One Of SA’s Largest Malls ‘Mall Of Africa’ Has Been Devalued By Over R1 Billion! Mall of Africa – South Africa’s sixth largest shopping centre and JSE-listed Attacq’s trophy property asset – took a valuation hit of over R1 billion in 2020. According to Moneyweb, Attacq, together with many of the other major super-regional mall (over 100 000m2 in size) owners like Hyprop, Liberty Two Degrees (L2D) and Accelerate, have seen significant devaluations in prime retail assets.
For its full-year ending 30 June 2020, the group took a devaluation hit of around R1.7 billion. Most of this came in the second half of its financial year (January-June 2020), which was when the Covid-19 pandemic and related lockdowns hit the country. “Given continued market uncertainty from the ongoing pandemic, valuations across all asset classes are therefore reported based on a ‘material valuation uncertainty’ as per professional valuation guidelines. Consequently, a higher degree of caution should be attached to valuations provided than would normally be the case. The Covid-19 impact on valuations is evident in long-term vacancy rates and rental reversion rates that were negatively adjusted to factor in current and forecast market conditions, while capitalisation rates for completed building valuations at 31 December 2020 were mostly static.” the group noted in its interim results presentation.

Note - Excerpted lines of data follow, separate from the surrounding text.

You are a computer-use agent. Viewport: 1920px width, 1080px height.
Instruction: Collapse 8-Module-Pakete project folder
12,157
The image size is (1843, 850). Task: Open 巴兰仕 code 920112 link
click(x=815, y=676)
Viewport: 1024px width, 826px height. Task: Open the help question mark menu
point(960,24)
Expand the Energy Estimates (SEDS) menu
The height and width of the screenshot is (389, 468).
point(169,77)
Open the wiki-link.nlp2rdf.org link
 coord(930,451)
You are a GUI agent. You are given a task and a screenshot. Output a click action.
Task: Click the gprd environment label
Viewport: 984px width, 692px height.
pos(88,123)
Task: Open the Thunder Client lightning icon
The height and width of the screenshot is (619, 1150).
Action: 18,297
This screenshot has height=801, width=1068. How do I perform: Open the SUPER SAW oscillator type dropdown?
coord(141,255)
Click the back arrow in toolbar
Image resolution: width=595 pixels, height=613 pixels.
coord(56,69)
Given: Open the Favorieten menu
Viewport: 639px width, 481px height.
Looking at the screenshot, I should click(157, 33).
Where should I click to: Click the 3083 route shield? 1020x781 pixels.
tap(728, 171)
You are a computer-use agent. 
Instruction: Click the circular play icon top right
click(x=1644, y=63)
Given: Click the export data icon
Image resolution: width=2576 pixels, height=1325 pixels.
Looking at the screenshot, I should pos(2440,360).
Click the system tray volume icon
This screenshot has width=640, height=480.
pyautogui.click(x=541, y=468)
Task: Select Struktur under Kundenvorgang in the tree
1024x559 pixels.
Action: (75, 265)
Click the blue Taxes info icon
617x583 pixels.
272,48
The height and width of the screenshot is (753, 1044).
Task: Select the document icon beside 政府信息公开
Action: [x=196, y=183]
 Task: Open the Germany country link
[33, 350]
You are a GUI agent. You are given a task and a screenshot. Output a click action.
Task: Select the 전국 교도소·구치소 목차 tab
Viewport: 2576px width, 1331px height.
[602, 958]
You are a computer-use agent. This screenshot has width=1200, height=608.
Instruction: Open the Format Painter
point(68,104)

Attacq Chief Operations Officer and incoming CEO Jackie van Niekerk told Moneyweb that, “We are already seeing a recovery in shopper numbers as well as rental collections. Even on the letting side we are seeing demand in the midst of Covid-19 currently, having secured new tenants for Mall of Africa such as Doppio Zero, Hugo Boss and Gap.”
“The newly let space in our retail portfolio is a testament to the quality of Attacq’s retail assets and demand from retailers … Mall of Africa had 3 272m2 of unoccupied GLA at the end of our interim period, but since then we have let more than 1 300m2.” van Niekerk pointed out.
The pandemic has dealt a major blow to commercial property valuations, as rental income and rent reversions have come under pressure from lockdown restrictions to trade, fewer shoppers at malls, and retail landlords having to give millions of rand in rent relief to the most hard-hit tenants.